CIANJUR – LSM Aliansi Masyarakat untuk Penegakan Hukum (Ampuh) Cianjur meminta aparat penegak hukum mengusut tuntas permasalahan terbengkalainya Gedung Tempat Pengolahan Sampah Reuse, Reduce dan Recycle (TPS3R) di Desa Ciherang, Kecamatan Pacet dan Desa Saganten, Kecamatan Sindangbarang. Ampuh menilai ini murni kesalahan dan kelalaian Dinas Lingkungan Hidup (DHL) Kabupaten Cianjur.
Presidium LSM Ampuh Cianjur, Yana Nurjaman mengatakan, pembangunan TPS3R ini telah rampung sekitar akhir 2018 lalu. Sayangnya, kedua bangunan yang menelan anggaran sekitar Rp1 miliar lebih itu terbengkalai.
“Seharusnya ketika bangunan TPS3R ini rampung dibangun, berarti gedung itu harus difungsikan,” kata dia kepada Cianjur Ekspres, Selasa (7/1/2020).
Sebab, jelas Yana, melihat dari rencana umum pengadaan (RUP) bangunan TPS3R ini berikut alat pengolahan sampah dan sarana lainnya. Artinya, ketika pembangunan TPS3R ini selesai dibangun oleh kontraktor, maka harus sudah siap difungsikan dan dikelola oleh kelompok masyarakat sekitar.
“Sekarang yang jadi pertanyaan, kenapa sudah setahun ini gedung TPS3R tidak dioperasikan?” tegasnya.
‘Mangkrak’ Setahun, Begini Kondisi TPS3R di Cianjur
Bahkan, lanjut dia menerangkan, di lokasi TPS3R Desa Ciherang hanya wujud gedungnya saja. Tidak ada sarana ketersediaan alat pengolahan sampah sesuai dokumen perencanaan.
“Ini juga menjadi pertanyaan, ke mana alat sarana prasarana pendukungnya? Dibelanjakan atau tidak? Bagaimana warga bisa menggunakannya, kalau alat pengolahan sampahnya tidak ada,” kata Yana.
Dia menjelaskan, pada intinya pihak Dinas LH itu harus menjelaskan secara detail isi dokumen kontrak antara PPK dengan rekanan. Jangan sampai, dua kegiatan yang menelan anggaran sebanyak Rp1 miliar lebih ini tidak ada manfaatnya.
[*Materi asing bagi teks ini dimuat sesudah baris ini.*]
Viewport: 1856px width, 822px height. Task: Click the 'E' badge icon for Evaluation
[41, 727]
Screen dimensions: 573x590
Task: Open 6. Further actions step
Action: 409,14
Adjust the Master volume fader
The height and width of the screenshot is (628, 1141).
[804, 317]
“Kami menduga ada pelanggaran kontrak berupa adanya pekerjaan yang tidak dilaksanakan oleh pelaksana proyek dengan DHL. Maka, kontraktor dan PPK harus diperiksa,” ungkapnya.
Yana meminta aparat penegak hukum, terutama Kejaksaan Negeri (Kejari) Cianjur untuk melakukan penyelidikan terhadap pelaksanaan kontak dokumen pelaksanaan kerja antara DLH dengan rekanan pelaksana proyek atau pemenang tender.
“Persoalan ini harus diusut tuntas, karena menggunakan dana APBD yang tidak sedikit. Ini murni kelalaian pihak DLH,” tandasnya.